Menurut kutipan sumber tentang kesetaraan gender di sektor pertanian, berapa persen produk domestik bruto Indonesia yang disumbang oleh sektor pertanian?

**KUTIPAN SUMBER:**
┄┄┄┄┄┄
Kesetaraan gender pada sektor pertanian?

ɴᴀʏᴀᴅʜᴇʏᴜ
3 min readApr 17, 2021
Flower vector created by macrovector_official — www.freepik.com

Sebagai negara agraris, tentu saja pertanian menjadi sektor terpenting di negara ini. Tecatat bahwa sektor pertanian di Indonesia menyumbang 14% dari produk domestik bruto (PDB) negara dan juga sumber lapangan kerja terbesar kedua. Lebih lanjut, sekitar 40% bagian dari keluarga petani kecil adalah perempuan. Namun, mayoritas perempuan-perempuan ini hanya berkontribusi pada tahap produksi karena keterbatasan akses pada hak tanah, kredit, maupun layanan lainnya.
┄┄┄┄┄┄
**CUPLIKAN CATATAN:**
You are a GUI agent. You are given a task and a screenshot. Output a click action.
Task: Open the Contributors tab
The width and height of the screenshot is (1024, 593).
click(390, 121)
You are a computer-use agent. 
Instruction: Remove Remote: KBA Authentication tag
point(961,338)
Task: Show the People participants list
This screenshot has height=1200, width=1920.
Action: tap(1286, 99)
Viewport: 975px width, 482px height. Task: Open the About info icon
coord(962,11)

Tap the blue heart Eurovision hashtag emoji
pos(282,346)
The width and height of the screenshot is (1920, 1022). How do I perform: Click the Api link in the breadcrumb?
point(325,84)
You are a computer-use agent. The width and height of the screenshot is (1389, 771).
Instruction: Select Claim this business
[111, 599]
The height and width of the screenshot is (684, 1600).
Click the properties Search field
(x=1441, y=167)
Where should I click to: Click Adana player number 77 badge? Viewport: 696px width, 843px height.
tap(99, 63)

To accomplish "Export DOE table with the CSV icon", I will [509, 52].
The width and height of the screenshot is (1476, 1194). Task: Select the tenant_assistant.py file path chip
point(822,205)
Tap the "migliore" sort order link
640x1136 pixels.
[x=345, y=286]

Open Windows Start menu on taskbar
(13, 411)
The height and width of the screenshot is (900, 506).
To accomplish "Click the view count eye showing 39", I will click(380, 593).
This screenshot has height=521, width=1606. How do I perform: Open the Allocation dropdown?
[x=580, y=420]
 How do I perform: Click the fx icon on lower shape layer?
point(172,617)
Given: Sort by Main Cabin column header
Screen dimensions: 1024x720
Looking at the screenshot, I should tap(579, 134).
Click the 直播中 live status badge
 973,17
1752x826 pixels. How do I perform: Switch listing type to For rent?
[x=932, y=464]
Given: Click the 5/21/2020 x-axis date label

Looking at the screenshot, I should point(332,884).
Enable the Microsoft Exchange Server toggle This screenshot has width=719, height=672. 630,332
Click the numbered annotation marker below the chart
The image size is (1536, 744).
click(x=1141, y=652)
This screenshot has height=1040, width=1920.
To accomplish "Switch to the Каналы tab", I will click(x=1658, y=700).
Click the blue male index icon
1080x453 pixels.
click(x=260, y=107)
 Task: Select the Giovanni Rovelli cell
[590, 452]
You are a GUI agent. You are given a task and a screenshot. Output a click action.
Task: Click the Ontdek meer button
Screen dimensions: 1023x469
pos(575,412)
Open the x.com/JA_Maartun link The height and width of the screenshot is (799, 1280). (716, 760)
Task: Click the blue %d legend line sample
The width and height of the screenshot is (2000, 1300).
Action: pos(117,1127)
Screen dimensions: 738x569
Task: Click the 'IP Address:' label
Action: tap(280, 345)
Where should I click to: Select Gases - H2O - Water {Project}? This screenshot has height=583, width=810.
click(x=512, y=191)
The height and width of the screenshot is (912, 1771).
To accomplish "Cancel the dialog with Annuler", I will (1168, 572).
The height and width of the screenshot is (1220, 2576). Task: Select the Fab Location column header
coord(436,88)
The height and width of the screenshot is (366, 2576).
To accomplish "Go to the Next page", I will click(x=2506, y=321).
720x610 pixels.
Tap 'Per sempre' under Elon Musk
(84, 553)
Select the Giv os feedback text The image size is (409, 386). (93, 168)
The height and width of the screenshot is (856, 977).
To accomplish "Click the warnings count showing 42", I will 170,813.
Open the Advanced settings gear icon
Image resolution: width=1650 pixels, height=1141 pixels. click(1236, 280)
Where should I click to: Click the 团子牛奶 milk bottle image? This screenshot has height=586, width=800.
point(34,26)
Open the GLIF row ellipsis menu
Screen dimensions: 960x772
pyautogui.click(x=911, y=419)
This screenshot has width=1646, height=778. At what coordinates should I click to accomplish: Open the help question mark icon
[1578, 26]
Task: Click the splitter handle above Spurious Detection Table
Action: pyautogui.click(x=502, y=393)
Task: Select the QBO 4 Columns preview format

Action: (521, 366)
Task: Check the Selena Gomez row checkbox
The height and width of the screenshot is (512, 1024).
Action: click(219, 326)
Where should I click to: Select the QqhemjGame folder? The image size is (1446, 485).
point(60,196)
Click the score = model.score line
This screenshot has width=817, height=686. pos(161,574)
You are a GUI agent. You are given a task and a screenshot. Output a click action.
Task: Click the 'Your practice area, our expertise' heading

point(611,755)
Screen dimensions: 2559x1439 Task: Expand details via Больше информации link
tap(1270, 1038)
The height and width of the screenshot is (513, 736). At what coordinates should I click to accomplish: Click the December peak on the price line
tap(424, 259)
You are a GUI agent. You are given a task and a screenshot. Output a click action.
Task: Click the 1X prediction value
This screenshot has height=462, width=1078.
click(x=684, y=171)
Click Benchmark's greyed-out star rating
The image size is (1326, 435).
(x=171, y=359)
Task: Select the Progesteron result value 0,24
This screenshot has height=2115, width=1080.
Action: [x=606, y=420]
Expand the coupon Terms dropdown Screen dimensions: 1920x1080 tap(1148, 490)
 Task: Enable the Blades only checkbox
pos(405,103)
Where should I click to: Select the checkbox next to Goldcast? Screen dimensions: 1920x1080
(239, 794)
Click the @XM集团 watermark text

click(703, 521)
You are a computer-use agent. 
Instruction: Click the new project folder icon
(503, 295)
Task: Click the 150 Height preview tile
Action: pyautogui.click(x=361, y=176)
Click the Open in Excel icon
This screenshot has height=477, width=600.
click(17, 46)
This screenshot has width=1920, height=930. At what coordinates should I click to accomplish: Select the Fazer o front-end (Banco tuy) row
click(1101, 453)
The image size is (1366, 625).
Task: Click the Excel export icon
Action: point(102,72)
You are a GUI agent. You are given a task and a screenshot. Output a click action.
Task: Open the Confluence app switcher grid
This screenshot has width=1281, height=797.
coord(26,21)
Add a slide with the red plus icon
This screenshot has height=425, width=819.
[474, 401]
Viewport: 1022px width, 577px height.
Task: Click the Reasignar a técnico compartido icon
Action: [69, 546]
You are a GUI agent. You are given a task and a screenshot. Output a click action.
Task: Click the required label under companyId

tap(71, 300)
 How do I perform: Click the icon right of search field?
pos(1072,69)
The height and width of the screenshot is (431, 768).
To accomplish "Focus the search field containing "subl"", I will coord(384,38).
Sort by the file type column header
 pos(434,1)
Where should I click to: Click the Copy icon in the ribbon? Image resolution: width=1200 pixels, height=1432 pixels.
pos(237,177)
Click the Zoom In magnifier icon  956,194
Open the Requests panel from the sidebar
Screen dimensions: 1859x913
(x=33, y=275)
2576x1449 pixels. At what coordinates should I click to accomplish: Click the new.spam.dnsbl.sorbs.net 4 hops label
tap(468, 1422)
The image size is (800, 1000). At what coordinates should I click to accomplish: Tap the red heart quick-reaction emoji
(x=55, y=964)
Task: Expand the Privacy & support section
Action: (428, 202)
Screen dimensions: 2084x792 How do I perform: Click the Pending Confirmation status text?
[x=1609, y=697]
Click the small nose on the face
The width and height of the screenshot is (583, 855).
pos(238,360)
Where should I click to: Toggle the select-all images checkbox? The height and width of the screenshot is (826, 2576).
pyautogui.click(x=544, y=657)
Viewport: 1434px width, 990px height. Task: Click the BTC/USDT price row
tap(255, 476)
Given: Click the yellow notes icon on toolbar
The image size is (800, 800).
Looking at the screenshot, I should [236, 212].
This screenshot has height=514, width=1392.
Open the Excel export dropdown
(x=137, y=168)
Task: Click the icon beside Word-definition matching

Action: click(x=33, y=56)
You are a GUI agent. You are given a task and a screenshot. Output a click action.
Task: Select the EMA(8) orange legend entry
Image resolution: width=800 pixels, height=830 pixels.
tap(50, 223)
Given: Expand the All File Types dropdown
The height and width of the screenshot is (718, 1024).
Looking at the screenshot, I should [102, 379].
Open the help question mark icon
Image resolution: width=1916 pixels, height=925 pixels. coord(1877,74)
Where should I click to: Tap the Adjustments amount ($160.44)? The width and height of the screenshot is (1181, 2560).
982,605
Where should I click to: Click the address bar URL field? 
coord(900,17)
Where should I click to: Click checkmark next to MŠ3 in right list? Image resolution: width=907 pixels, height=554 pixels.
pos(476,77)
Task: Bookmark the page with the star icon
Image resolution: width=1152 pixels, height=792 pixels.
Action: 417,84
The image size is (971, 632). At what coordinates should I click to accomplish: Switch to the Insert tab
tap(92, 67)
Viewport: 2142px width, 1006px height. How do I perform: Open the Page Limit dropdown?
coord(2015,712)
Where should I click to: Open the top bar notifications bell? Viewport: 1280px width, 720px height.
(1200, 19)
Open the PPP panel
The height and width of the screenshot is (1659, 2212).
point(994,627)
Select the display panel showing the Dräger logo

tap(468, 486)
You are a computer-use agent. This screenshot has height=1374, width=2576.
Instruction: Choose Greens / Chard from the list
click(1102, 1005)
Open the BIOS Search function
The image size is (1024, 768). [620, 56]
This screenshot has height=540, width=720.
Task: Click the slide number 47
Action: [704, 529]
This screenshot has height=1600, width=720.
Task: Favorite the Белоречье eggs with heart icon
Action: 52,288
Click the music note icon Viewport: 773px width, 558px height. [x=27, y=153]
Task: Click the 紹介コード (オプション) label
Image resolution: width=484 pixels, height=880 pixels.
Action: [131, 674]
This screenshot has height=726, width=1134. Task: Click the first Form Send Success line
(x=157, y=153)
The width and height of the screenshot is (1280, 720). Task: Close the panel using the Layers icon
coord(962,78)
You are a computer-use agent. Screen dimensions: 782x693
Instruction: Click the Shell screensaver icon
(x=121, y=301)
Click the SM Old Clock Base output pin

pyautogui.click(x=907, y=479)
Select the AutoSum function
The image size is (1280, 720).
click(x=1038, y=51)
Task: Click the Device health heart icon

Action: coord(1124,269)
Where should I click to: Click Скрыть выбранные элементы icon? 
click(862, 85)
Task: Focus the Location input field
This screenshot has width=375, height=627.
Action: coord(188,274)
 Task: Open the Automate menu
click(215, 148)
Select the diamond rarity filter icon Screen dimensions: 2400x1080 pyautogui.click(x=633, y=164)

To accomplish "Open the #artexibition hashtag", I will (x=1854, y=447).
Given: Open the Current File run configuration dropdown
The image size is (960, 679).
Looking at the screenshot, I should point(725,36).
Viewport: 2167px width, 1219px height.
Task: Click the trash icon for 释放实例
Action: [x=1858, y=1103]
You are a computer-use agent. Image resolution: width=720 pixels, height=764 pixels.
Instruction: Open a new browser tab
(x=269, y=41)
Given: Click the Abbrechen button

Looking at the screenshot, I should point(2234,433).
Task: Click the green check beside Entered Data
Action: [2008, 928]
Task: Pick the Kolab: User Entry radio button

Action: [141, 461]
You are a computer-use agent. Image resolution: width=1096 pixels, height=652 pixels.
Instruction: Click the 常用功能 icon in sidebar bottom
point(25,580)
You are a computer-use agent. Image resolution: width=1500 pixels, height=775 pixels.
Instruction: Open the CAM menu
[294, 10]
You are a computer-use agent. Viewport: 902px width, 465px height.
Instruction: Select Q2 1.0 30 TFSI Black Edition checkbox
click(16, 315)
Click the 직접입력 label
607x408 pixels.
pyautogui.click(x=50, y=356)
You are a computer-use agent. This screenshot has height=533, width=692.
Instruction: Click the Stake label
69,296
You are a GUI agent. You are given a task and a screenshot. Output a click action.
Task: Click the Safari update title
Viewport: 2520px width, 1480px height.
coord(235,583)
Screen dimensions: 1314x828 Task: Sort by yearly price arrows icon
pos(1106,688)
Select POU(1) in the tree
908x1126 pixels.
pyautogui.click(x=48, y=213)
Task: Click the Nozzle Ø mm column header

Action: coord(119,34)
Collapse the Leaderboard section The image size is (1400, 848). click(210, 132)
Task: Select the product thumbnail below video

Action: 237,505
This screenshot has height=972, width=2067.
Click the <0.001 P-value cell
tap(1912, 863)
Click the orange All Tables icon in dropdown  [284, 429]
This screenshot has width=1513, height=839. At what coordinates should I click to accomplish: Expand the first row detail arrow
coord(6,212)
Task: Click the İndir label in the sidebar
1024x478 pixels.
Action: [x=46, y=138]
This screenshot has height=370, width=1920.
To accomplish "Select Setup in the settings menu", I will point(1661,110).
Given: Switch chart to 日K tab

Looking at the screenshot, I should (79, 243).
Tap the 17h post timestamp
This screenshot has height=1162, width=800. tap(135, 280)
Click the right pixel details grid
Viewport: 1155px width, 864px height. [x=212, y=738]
┄┄┄┄┄┄
**HASIL TUGAS INI:**
Sektor pertanian menyumbang 14% dari produk domestik bruto (PDB) Indonesia.